» **Work required**
Once the line with "For every named" is found in the entries below, print it and each following line exactly, stopping after the line with "[button] (683, 1459)"; print nothing else.

··· Given data

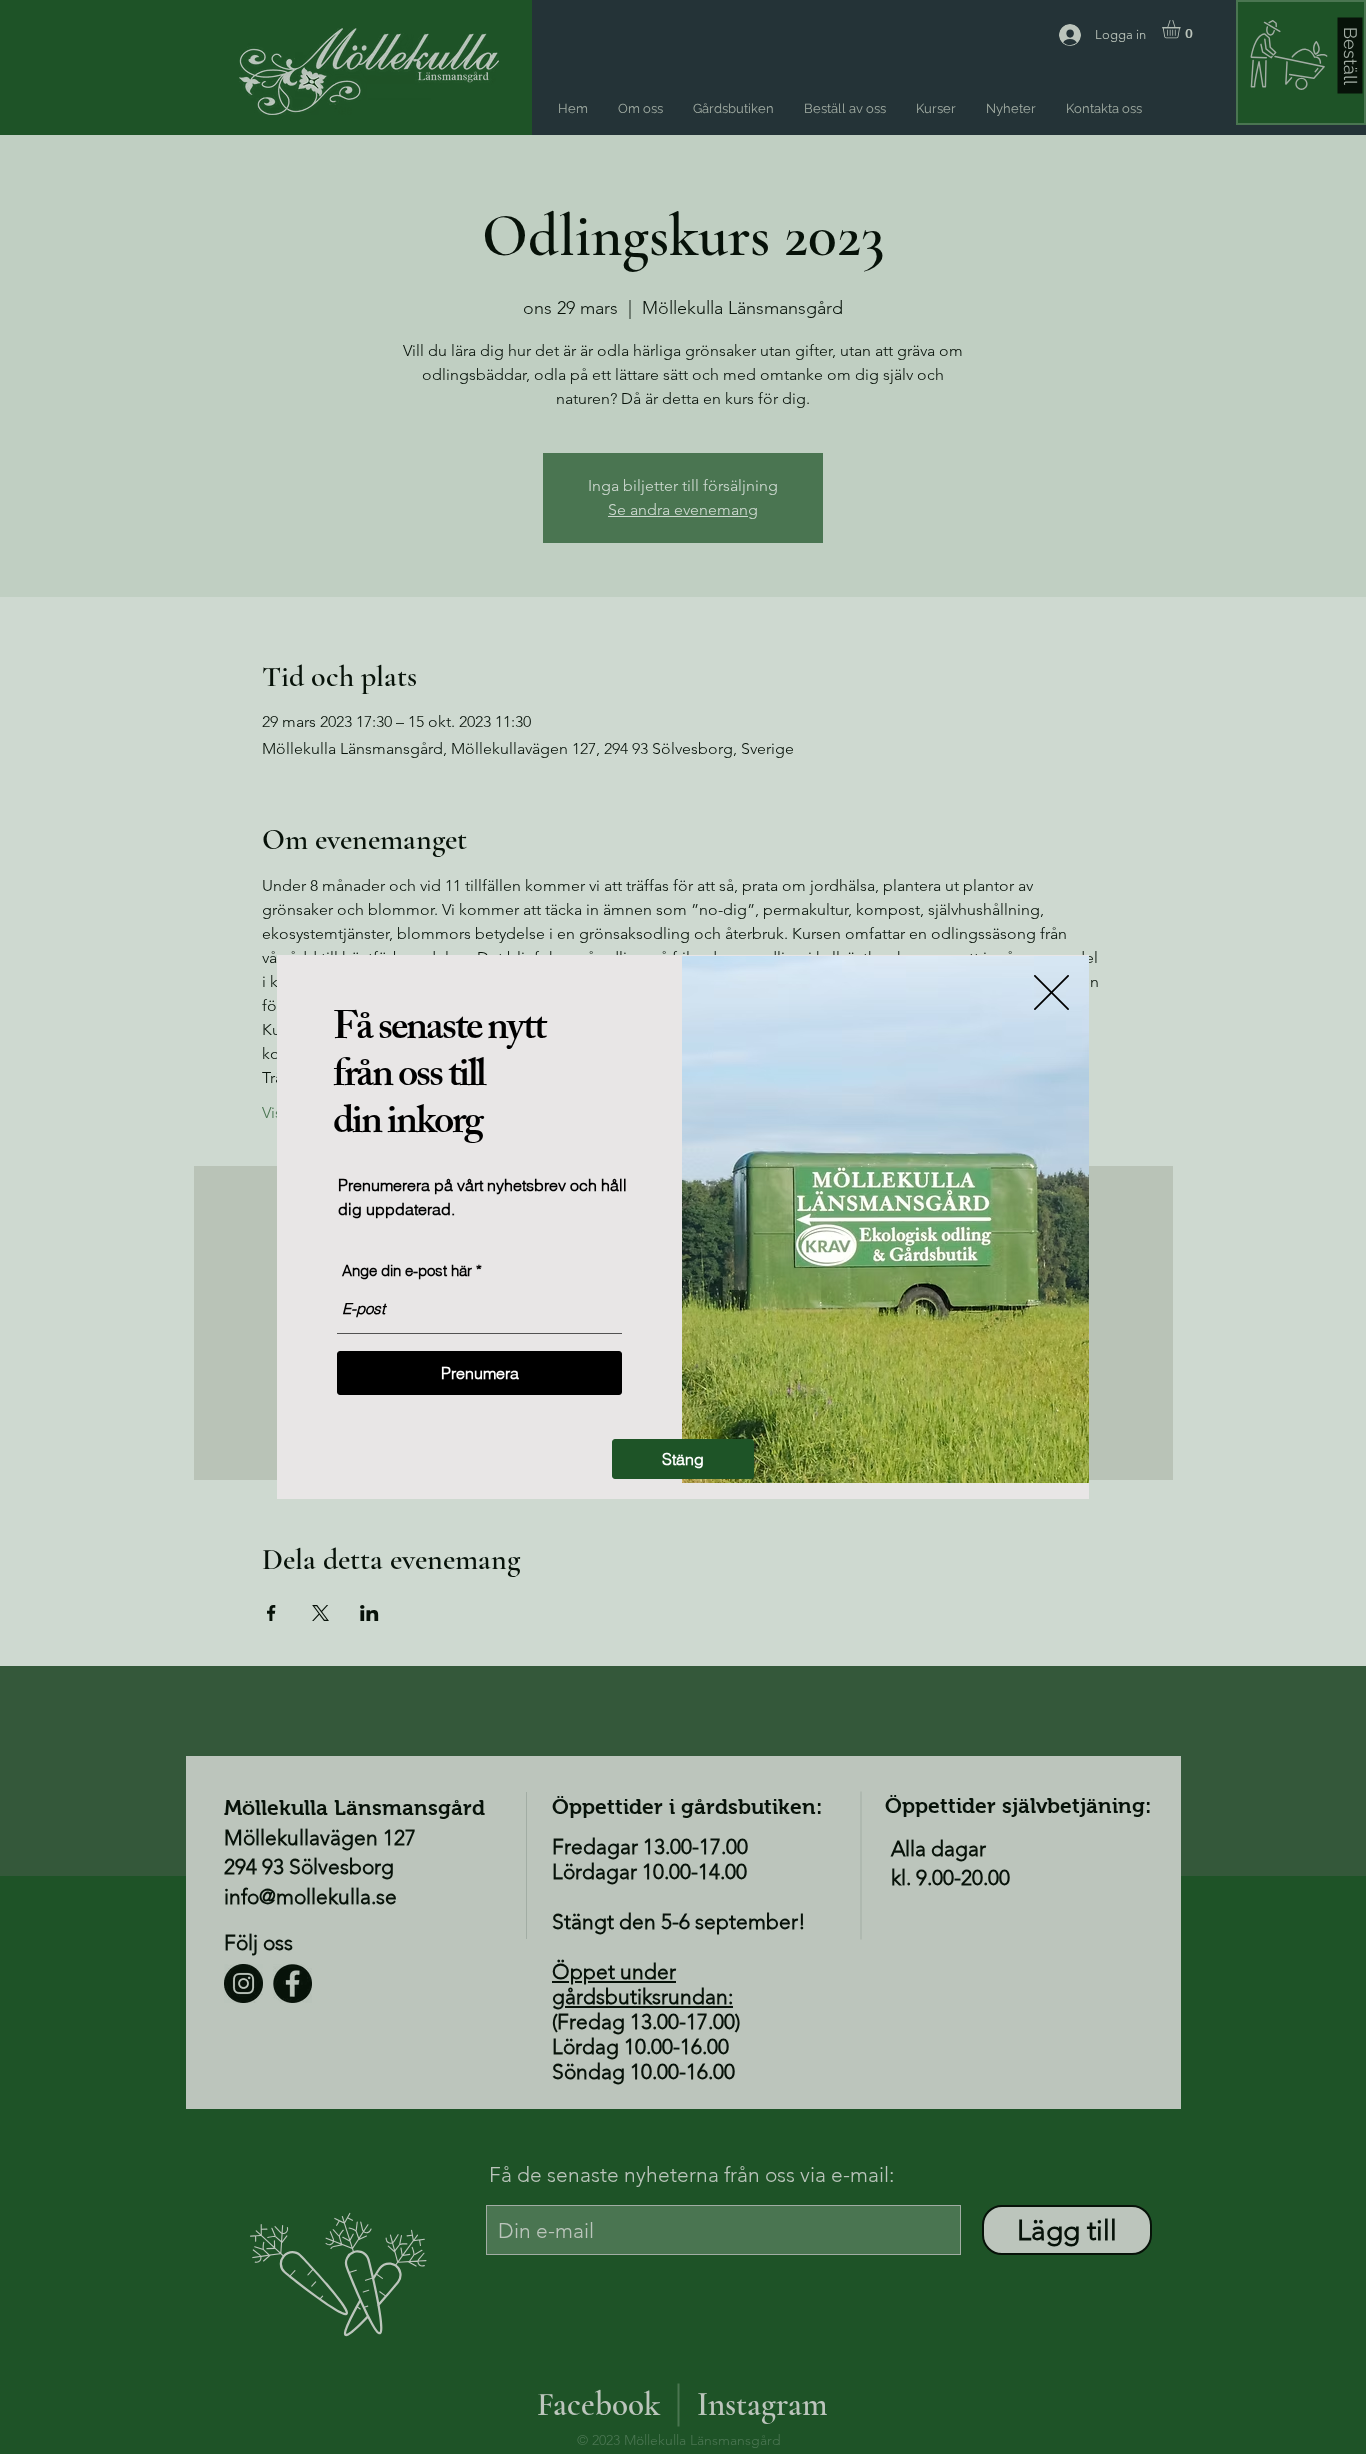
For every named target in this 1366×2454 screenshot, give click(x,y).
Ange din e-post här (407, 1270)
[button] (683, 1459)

······
··· Given data

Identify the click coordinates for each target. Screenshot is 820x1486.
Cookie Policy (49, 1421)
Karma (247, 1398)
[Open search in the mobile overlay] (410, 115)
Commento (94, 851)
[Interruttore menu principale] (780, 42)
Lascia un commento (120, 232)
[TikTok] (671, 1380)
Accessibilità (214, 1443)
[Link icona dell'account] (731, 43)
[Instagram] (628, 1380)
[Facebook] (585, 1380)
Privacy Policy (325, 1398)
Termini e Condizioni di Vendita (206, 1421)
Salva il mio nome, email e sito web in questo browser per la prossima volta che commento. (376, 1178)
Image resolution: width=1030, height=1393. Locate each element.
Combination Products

······

» **Response area**
For every named target in this 1366×2454 screenshot, give click(x,y).
Ange din e-post här (407, 1270)
[button] (683, 1459)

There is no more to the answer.